Lo curioso es que pese a haber extraviado nueve puntos en las cuatro compromisos más cercanos en el tiempo, el Cádiz se las arregla para sostenerse entre los seis primeros de la clasificación sin el teórico potencial de otras escuadras que emergen como la espuma en el momento decisivo. Tiene mérito. Y mientras continúe en las alturas, las opciones están abiertas aunque las sensaciones que desprende no son las mejores. Una cosa es competir contra cualquier adversario, como hace por lo general el conjunto de Álvaro Cervera, y otra es transformar esa competitividad en triunfos. Ahí es cuando se produce el atasco del que no es fácil escapar.

El lado negativo de una situación que se enreda es que el margen de error queda reducido a la mínima expresión hasta el extremo de que corre peligro de salir despedido de la zona noble el próximo domingo si no emplea el verbo ganar en el trascendental encuentro en el Carranza contra el Sporting de Gijón.

El varapalo en el campo del Reus es de los que duelen de verdad. Toca la moral. Primero, por la pérdida de tres puntos importantes que de haber capturado hubiese dado un impulso a los amarillos en la tabla antes de afrontar un calendario de vértigo las próximas semanas. Segundo, por la manera de cosechar la derrota, que también cuenta. Nunca dieron la impresión de poder hacer daño a un adversario crecido que impuso su estilo de juego y se mostró superior durante buena parte del encuentro. Ni un tiro a puerta del Cádiz en condiciones, arrastrado por sus carencias en ataque, con las que convive a lo largo de la temporada. Sin un delantero de referencia, y eso que jugaron los tres que estaban disponibles (de entrada Dani Romera y Jona y en la segunda mitad Carrillo).

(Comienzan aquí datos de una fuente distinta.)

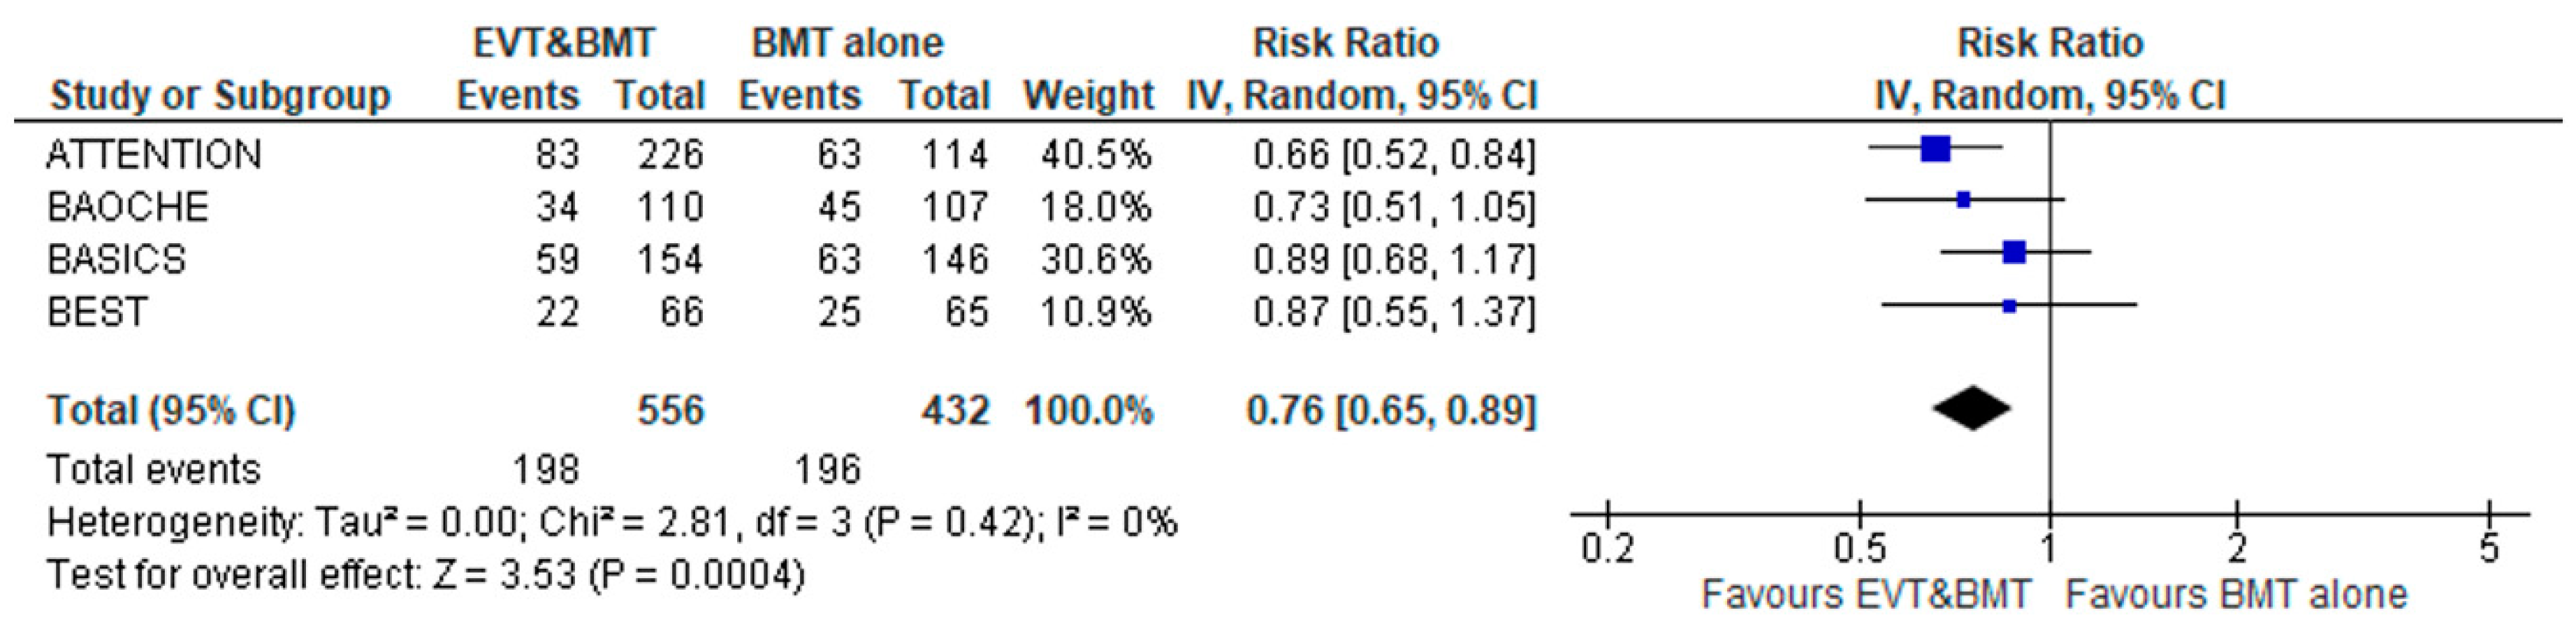Click the Total (95% CI) row label

[171, 411]
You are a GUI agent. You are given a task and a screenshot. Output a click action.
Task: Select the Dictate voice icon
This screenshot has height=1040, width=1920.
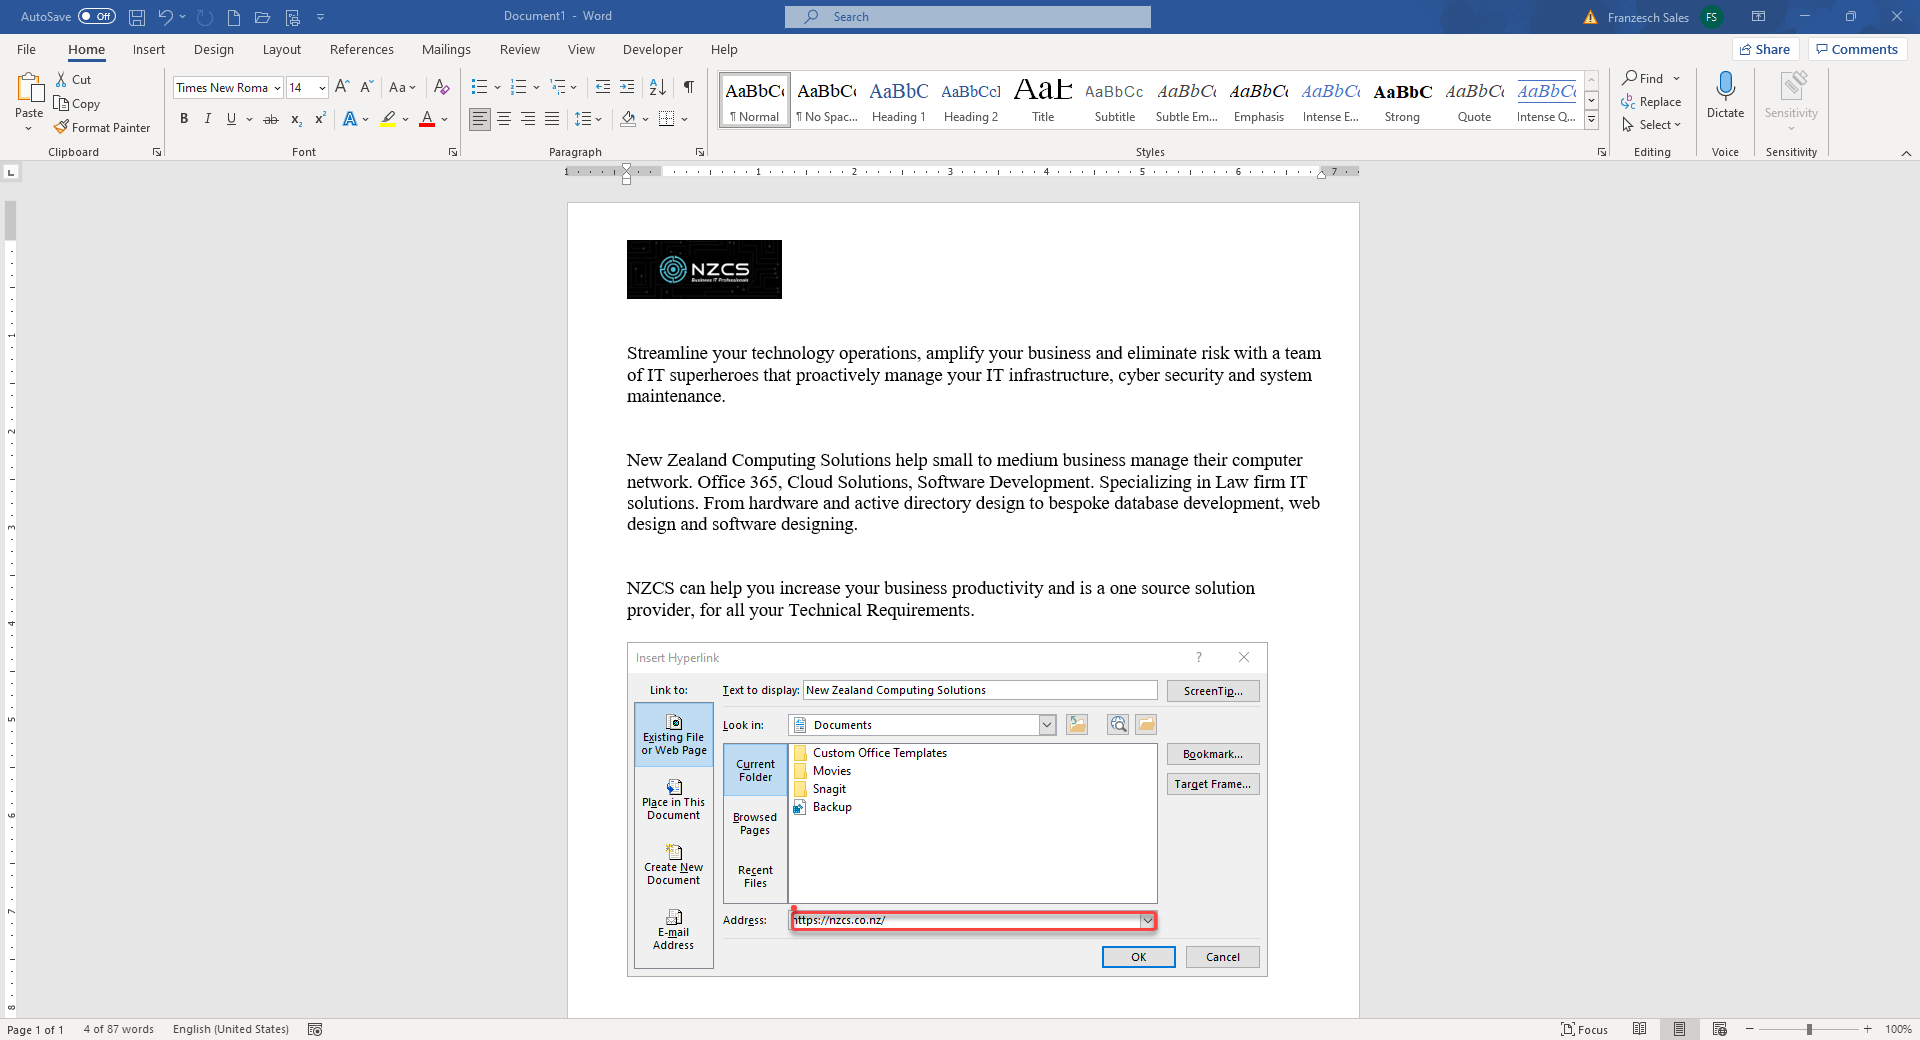1725,95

En la comunidad autónoma de Cataluña no apareció el Cádiz solvente que roba balones y explota su velocidad. Le costó quitarle la pelota a un rival con más posesión y más calidad con el cuero. Y cuando tuvo el esférico sufrió un cortocircuito ya conocido. Cuando los extremos son tapados con eficacia, como sucedió en el Municipal del Reus, la alternativa se ciñe a las acciones a balón parado, de las que tampoco extrajo la rentabilidad deseada. No banda, no party. Salvi y Álvaro García aparecieron a cuentagotas, sin espacios, con dos o tres contrarios al acecho que abortaron su capacidad de maniobra. El equipo depende tanto de ellos que cuando no influyen en el juego la luz se apaga en ataque y el Cádiz se vuelve un conjunto pequeño, superado por sus limitaciones y por el rival. El utrerano hizo autocrítica individual y colectiva después del 1-0 al reconocer que ni él ni el equipo hicieron un buen partido. Eso, sí apeló a la ilusión para ir a por la victoria en las siguientes citas.

LaLiga 1|2|3 no se detiene mientras Cervera y sus jugadores buscan una solución que les pueda otorgar opciones de éxito. El reto inmediato es frenar la sangría de puntos. De ganar se trata cuando llega el momento de hacerlo. Es cuando tienen que demostrar si tienen argumentos para dar el salto a la élite. La tendencia no es buena, pero hay tiempo para revertir la situación. La afición estará al lado de su equipo, como demostró en Reus, como lo hace en cada desplazamiento y en cada envite en casa.